给定两个链表,找到给定链表之间的第一个公共元素,即,我们需要找到第一个列表的第一个节点,该第一个节点也存在于第二个列表中。
例子:
Input :
List1: 10->15->4->20
Lsit2: 8->4->2->10
Output : 10
Input :
List1: 1->2->3->4
Lsit2: 5->6->3->8
Output : 3
我们遍历第一个列表,对于每个节点,我们在第二个列表中搜索它。一旦在第二个列表中找到一个元素,我们就将其返回。
C++
// C++ program to find first common element in
// two unsorted linked list
#include
using namespace std;
/* Link list node */
struct Node {
int data;
struct Node* next;
};
/* A utility function to insert a node at the
beginning of a linked list*/
void push(struct Node** head_ref, int new_data)
{
struct Node* new_node =
(struct Node*)malloc(sizeof(struct Node));
new_node->data = new_data;
new_node->next = (*head_ref);
(*head_ref) = new_node;
}
/* Returns the first repeating element in linked list*/
int firstCommon(struct Node* head1, struct Node* head2)
{
// Traverse through every node of first list
for (; head1 != NULL; head1=head1->next)
// If current node is present in second list
for (Node *p = head2; p != NULL; p = p->next)

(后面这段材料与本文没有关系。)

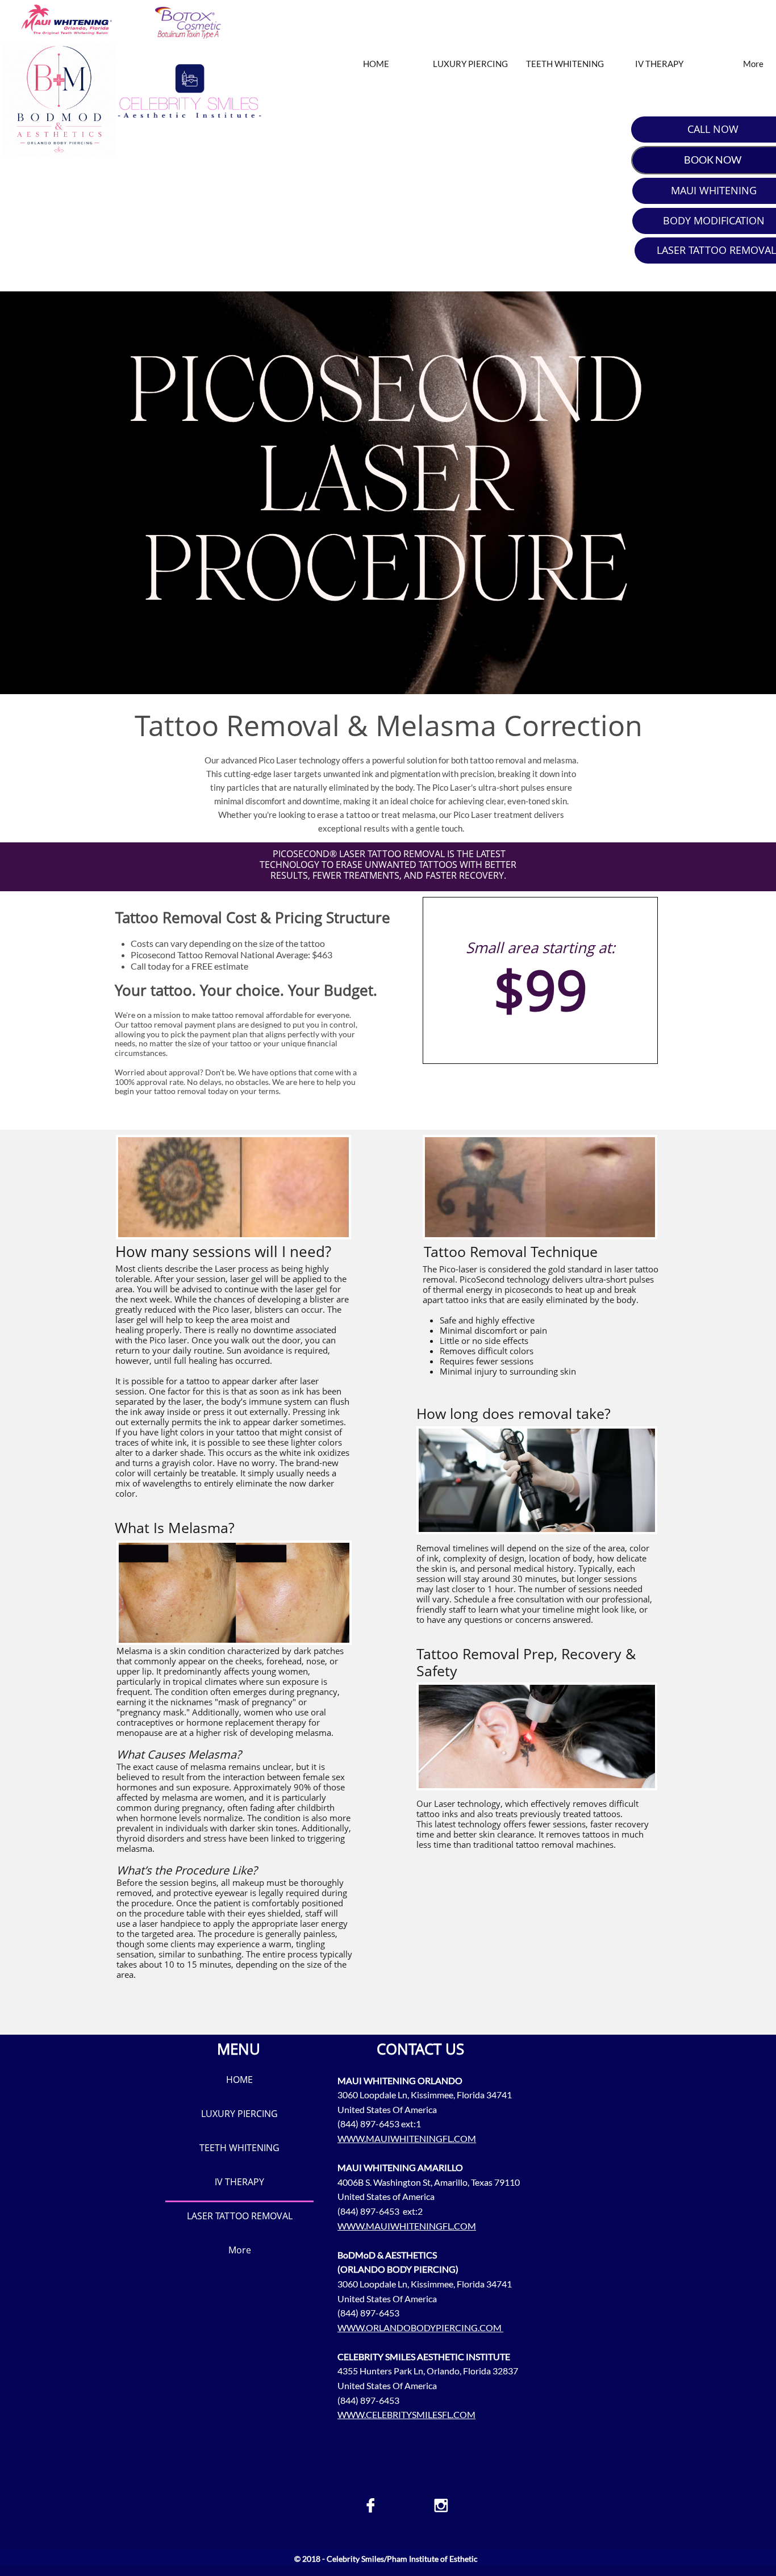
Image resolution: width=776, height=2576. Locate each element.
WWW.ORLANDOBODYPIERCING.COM (420, 2327)
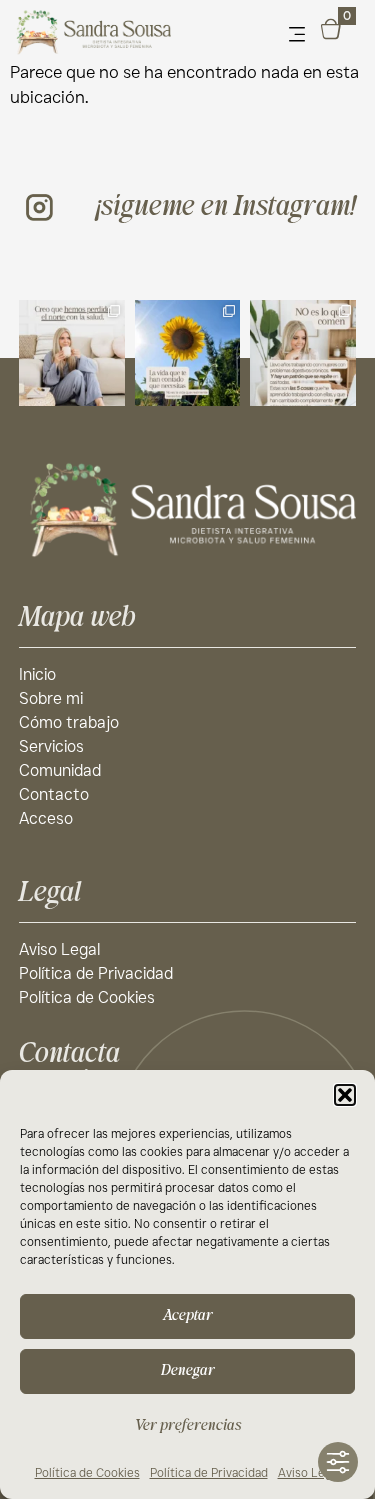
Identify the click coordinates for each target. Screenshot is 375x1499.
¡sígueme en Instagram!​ (226, 207)
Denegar (188, 1370)
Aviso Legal (309, 1472)
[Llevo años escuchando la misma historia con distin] (303, 353)
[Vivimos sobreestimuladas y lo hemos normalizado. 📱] (188, 353)
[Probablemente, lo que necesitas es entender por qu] (72, 353)
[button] (345, 1095)
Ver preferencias (188, 1425)
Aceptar (188, 1315)
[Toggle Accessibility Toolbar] (338, 1462)
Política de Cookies (87, 1472)
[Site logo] (188, 509)
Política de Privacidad (209, 1472)
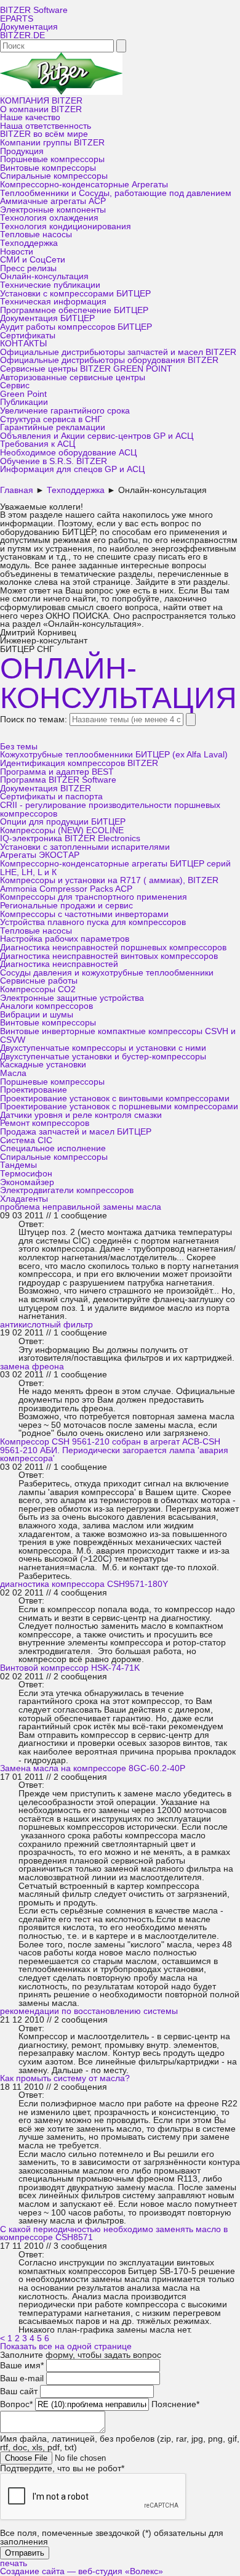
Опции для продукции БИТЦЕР (63, 821)
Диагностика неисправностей (59, 964)
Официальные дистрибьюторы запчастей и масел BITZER (118, 352)
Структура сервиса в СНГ (51, 419)
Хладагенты (24, 1199)
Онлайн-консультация (44, 276)
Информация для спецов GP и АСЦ (72, 469)
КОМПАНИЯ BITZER (41, 100)
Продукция (22, 151)
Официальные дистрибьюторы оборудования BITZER (109, 360)
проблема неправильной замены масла (80, 1207)
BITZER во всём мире (44, 134)
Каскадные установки (43, 1064)
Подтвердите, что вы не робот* (62, 2468)
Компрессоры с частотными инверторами (84, 914)
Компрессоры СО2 (38, 989)
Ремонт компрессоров (44, 1123)
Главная (16, 490)
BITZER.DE (22, 35)
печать (13, 2563)
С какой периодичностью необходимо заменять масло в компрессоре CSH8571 (114, 2234)
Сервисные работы (39, 980)
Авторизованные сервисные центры (72, 377)
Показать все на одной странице (66, 2346)
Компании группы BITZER (52, 142)
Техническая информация (53, 301)
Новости (16, 251)
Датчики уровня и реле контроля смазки (81, 1115)
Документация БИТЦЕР (47, 318)
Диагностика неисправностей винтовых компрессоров (109, 956)
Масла (13, 1073)
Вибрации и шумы (36, 1014)
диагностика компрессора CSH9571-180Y (84, 1584)
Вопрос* (16, 2404)
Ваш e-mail (22, 2378)
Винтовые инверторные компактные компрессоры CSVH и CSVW (118, 1036)
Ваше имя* (22, 2365)
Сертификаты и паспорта (51, 796)
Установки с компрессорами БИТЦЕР (75, 293)
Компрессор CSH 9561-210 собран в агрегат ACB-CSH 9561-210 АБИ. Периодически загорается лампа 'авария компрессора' (114, 1450)
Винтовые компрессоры (48, 168)
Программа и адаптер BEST (57, 771)
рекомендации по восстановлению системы (89, 2011)
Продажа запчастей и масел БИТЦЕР (75, 1131)
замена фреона (32, 1366)
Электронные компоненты (53, 209)
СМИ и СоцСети (32, 259)
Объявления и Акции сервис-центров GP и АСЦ (96, 436)
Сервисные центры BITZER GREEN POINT (86, 368)
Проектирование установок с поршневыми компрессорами (119, 1106)
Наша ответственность (45, 126)
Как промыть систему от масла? (65, 2078)
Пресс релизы (28, 268)
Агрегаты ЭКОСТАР (39, 855)
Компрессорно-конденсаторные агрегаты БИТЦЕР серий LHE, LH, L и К (115, 868)
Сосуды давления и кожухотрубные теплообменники (107, 972)
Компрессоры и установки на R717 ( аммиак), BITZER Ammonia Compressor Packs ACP (109, 885)
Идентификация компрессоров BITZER (79, 763)
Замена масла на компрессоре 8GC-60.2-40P (92, 1768)
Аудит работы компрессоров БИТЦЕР (76, 327)
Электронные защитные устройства (72, 998)
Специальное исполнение (53, 1148)
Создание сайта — (81, 2571)
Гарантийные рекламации (52, 427)
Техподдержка (29, 243)
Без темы (19, 746)
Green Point (23, 394)
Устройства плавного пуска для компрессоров (93, 922)
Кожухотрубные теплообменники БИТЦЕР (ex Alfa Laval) (114, 754)
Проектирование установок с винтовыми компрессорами (115, 1098)
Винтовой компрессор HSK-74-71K (70, 1668)
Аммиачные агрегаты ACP (53, 201)
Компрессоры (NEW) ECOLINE (62, 830)
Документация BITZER (45, 788)
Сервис (15, 385)
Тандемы (18, 1165)
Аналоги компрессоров (46, 1006)
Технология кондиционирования (65, 226)
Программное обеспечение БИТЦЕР (74, 310)
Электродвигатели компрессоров (67, 1190)
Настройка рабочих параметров (64, 939)
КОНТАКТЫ (23, 343)
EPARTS (16, 18)
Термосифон (26, 1173)
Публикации (24, 402)
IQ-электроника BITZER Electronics (70, 838)
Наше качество (30, 117)
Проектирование (33, 1089)
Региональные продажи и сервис (66, 905)
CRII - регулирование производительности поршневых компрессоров (110, 809)
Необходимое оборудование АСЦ (68, 452)
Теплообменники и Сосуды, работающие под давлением (115, 193)
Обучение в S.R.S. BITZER (53, 461)
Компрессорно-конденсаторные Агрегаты (84, 184)
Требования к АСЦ (37, 444)
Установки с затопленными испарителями (85, 847)
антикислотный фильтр (46, 1324)
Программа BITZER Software (58, 780)
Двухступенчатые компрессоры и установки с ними (103, 1048)
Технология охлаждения (49, 217)
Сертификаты (27, 335)
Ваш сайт (19, 2391)
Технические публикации (50, 285)
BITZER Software (34, 10)
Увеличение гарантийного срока (65, 410)
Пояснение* (175, 2404)
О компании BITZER (41, 109)
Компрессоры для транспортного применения (93, 897)
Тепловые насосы (36, 234)
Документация (29, 26)
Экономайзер (27, 1182)
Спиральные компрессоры (54, 176)
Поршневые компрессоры (52, 159)
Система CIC (26, 1140)
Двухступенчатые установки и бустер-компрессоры (103, 1056)
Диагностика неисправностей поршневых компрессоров (113, 947)
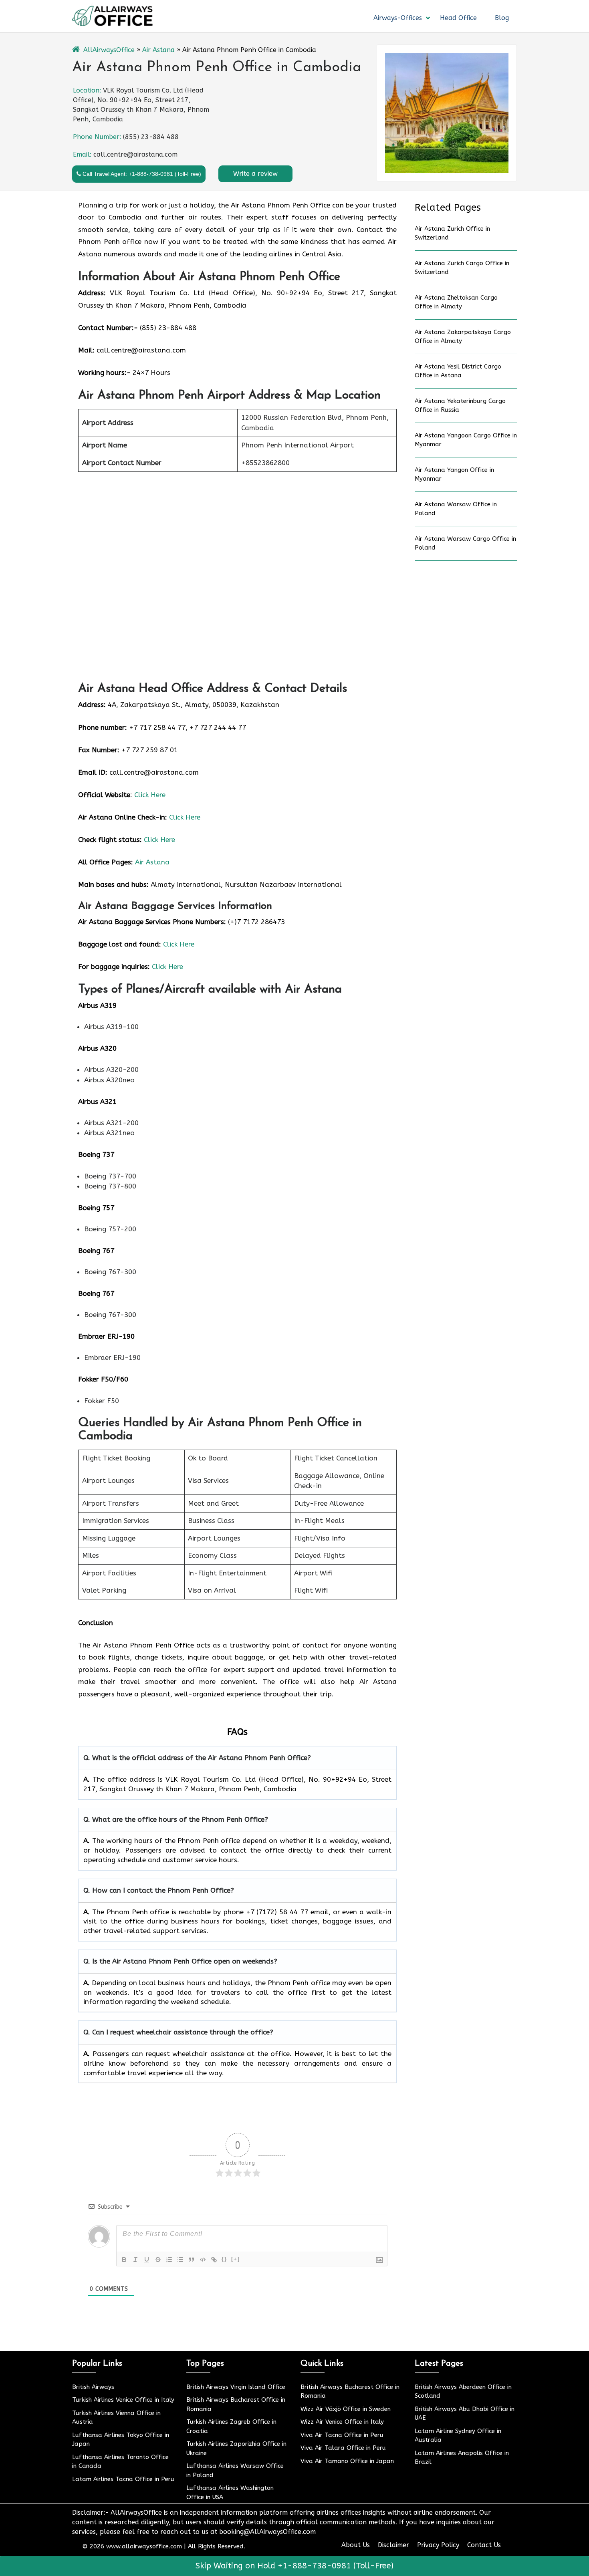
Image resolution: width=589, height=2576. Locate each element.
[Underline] (146, 2259)
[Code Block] (202, 2259)
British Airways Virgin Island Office (235, 2387)
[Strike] (157, 2259)
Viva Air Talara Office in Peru (343, 2447)
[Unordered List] (180, 2259)
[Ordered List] (169, 2259)
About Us (355, 2545)
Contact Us (484, 2545)
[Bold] (124, 2259)
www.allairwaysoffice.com (144, 2546)
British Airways (93, 2387)
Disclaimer (393, 2545)
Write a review (255, 173)
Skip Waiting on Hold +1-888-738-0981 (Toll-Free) (294, 2565)
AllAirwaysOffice (109, 50)
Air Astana (158, 50)
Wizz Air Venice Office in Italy (342, 2421)
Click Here (149, 795)
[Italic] (135, 2259)
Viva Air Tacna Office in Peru (342, 2435)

if (p->data == head1->data)
return head1->data;
// If no common node
return 0;
}
// Driver code
int main()
{
struct Node* head1 = NULL;
push(&head1, 20);
push(&head1, 5);
push(&head1, 15);
push(&head1, 10);
struct Node* head2 = NULL;
push(&head2, 10);
push(&head2, 2);
push(&head2, 15);
push(&head2, 8);
cout << firstCommon(head1, head2);
return 0;
}
Java
// Java program to find first common element
// in two unsorted linked list
import java.util.*;
class GFG
{
/* Link list node */
static class Node
{
int data;
Node next;
};
/* A utility function to insert a node at the
beginning of a linked list*/
static Node push(Node head_ref, int new_data)
{
Node new_node = new Node();
new_node.data = new_data;
new_node.next = head_ref;
head_ref = new_node;
return head_ref;
}
/* Returns the first repeating element
in linked list*/
static int firstCommon(Node head1, Node head2)
{
// Traverse through every node of first list
for (; head1 != null; head1 = head1.next)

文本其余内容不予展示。